ACTIVITY -
Print out each entry without alteration, and keep the pictures out.

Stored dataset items
========

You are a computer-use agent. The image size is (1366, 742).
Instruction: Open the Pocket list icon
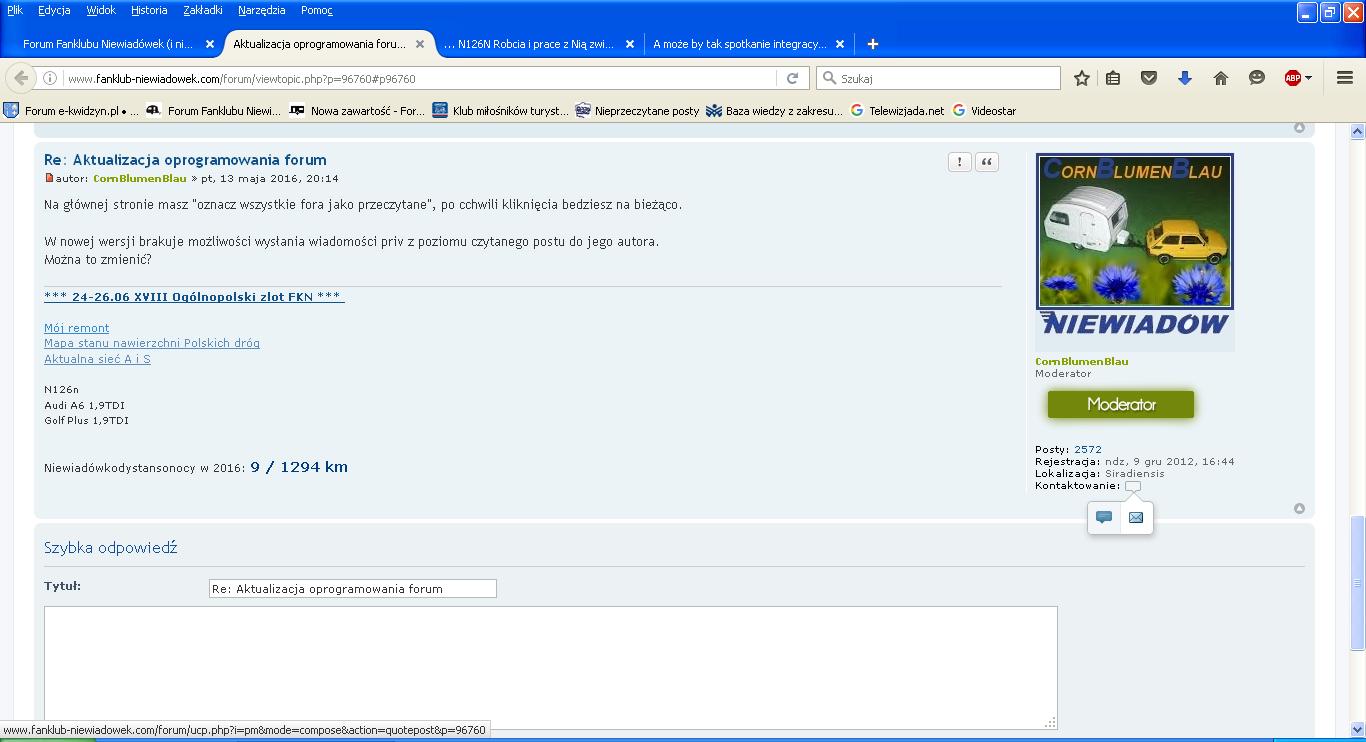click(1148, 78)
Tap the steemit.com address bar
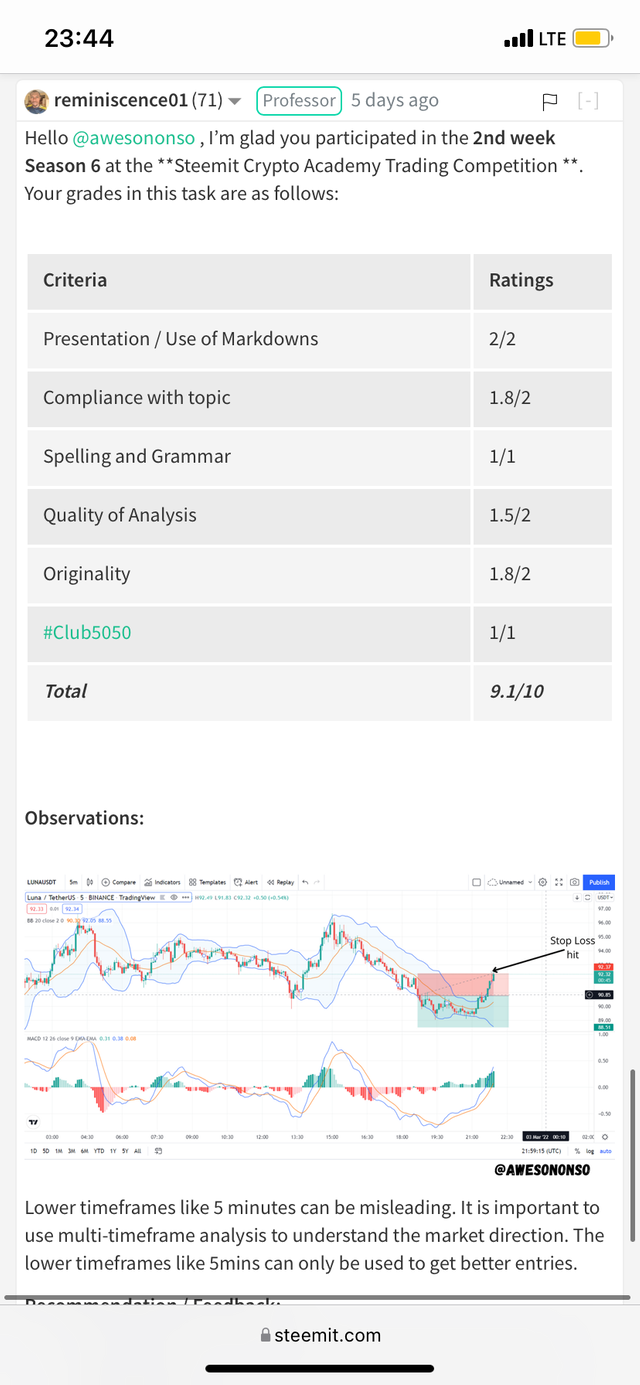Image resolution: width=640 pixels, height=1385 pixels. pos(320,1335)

========

PROBLEM SOLUTION -
You are a computer-use agent. The image size is (1366, 742).
Instruction: Open the Pocket list icon
click(1148, 78)
Tap the steemit.com address bar
Image resolution: width=640 pixels, height=1385 pixels. pos(320,1335)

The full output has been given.